Entre os brasileiros convidados estão os jornalistas Franklin Martins e Juremir Machado da Silva; o senador Pedro Simon, integrante do Movimento Democrático Brasileiro, e ainda o músico Nei Lisboa, que teve o irmão assassinado pelos militares.
Descomemoração do golpe civil-militar de 1964
A bancada do PT na Assembleia Legislativa promoverá no dia 3 de abril um debate sobre o golpe civil-militar de 1964. Participarão do painel intitulado “Descomemoração do golpe civil-militar de 1964”, Flávio Koutzii, ex-deputado e ex-chefe da Casa Civil do Rio Grande do Sul, durante o governo Olívio Dutra, e Hamilton Pereira da Silva, atual Secretário da Cultura de Brasília, fundador e ex-integrante da executiva nacional do PT, ambos exilados pela ditadura de 64. O debate inicia às 19 horas, no Plenarinho da Assembleia gaúcha.

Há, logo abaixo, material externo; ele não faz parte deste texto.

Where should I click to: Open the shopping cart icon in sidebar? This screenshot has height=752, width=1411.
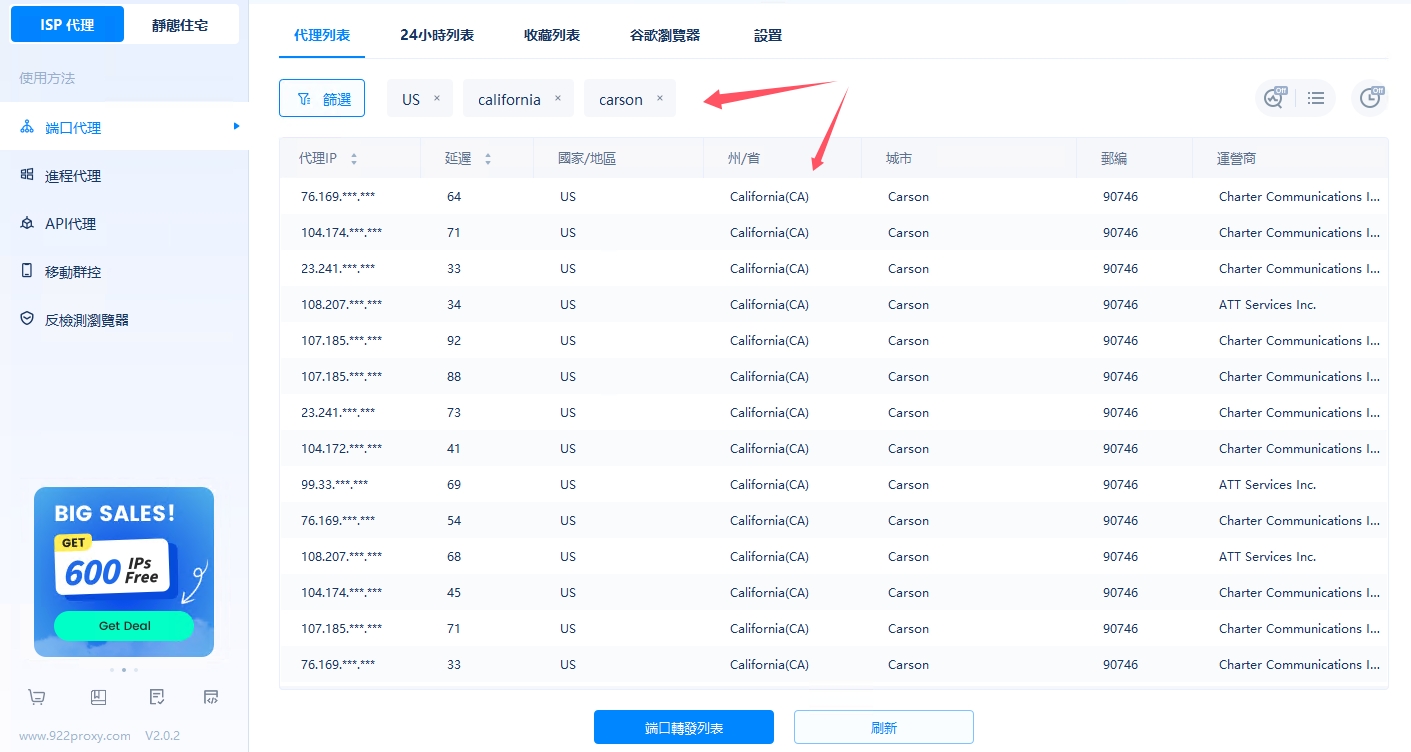pyautogui.click(x=37, y=697)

Segundo a organização do evento, Hamilton e Koutzii falarão sobre o quadro estratégico nacional e mundial dos anos 60 do século 20, a geopolítica da guerra fria, a suposta ameaça cubana na América Latina, a situação particular do Brasil dos anos 60, e as Reformas de Base do governo João Goulart. Os dois participaram diretamente da luta contra a ditadura, no Brasil e na Argentina (no caso de Koutzii), foram presos, torturados, exilados; retornaram ao país, e militaram na construção do PT.
Durante o evento também ocorrerá o lançamento da revista Perseu, com uma edição especial sobre 1964, e da reedição dos livros “Combate nas Trevas” (1987), de Jacob Gorender, e “Pau de Arara” (1971), de Bernardo Kucinski e Ítalo Tronca.